Segment Start: Data
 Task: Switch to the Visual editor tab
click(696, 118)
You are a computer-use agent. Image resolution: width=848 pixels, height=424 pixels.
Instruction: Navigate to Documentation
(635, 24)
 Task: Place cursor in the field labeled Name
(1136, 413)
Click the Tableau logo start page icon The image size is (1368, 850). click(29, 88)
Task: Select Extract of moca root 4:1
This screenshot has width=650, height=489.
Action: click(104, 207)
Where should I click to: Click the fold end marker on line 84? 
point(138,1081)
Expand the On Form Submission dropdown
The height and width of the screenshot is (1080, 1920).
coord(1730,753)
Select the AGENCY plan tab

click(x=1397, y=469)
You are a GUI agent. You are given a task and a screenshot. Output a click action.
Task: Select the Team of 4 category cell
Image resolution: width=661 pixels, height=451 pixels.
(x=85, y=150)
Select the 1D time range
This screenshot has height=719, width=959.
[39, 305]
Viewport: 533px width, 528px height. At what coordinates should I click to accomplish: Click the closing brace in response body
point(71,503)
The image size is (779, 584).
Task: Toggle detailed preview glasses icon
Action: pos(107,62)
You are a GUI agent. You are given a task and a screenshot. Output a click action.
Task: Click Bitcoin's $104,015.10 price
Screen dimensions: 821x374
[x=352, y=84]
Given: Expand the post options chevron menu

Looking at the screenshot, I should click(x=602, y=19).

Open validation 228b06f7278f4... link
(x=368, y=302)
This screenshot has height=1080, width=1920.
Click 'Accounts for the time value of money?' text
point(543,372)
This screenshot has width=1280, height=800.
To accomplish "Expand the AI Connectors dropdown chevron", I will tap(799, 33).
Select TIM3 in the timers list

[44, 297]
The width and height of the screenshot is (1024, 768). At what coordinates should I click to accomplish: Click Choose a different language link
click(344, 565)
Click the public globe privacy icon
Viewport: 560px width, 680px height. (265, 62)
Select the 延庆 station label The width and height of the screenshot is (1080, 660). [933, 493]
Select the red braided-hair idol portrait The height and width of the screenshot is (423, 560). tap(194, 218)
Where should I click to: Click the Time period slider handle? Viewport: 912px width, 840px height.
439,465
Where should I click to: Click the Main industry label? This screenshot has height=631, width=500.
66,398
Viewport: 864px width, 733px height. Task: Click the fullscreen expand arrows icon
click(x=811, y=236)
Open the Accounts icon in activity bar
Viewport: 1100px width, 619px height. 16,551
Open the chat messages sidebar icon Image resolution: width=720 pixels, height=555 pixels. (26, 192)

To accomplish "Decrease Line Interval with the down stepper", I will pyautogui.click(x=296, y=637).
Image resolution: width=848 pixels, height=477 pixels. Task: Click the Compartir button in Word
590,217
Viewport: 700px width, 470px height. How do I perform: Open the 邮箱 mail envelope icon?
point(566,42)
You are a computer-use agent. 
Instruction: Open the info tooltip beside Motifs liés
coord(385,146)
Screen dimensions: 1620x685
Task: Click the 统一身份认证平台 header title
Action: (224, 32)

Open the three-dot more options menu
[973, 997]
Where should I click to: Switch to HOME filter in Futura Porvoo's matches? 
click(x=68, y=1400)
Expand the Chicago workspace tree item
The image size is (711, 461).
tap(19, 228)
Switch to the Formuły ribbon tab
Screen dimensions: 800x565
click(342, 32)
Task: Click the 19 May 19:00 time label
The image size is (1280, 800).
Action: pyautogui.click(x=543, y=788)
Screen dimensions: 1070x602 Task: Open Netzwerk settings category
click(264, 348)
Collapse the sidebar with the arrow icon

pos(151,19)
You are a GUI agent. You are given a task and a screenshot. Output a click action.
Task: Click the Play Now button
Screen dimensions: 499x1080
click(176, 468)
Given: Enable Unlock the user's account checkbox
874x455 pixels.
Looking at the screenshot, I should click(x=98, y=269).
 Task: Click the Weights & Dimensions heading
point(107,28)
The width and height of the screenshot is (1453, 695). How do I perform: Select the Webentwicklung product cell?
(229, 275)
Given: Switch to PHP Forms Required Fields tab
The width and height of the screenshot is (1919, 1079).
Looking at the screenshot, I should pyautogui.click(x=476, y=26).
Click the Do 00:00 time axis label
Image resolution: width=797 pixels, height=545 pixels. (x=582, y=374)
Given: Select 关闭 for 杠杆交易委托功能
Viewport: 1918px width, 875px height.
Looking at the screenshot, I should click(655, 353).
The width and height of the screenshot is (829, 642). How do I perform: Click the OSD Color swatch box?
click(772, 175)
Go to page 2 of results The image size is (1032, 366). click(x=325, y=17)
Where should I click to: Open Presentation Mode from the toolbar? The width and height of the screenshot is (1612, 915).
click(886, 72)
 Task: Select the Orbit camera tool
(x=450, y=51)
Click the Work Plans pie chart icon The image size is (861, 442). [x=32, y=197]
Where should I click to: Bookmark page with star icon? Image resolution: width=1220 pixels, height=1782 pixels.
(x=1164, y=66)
Segment End: Data
• _What this task involves_:
Locate the word "computer" in the data above. Copy every line carrying it.

• _Response area_:
You are a computer-use agent. Image resolution: width=848 pixels, height=424 pixels.
You are a computer-use agent. 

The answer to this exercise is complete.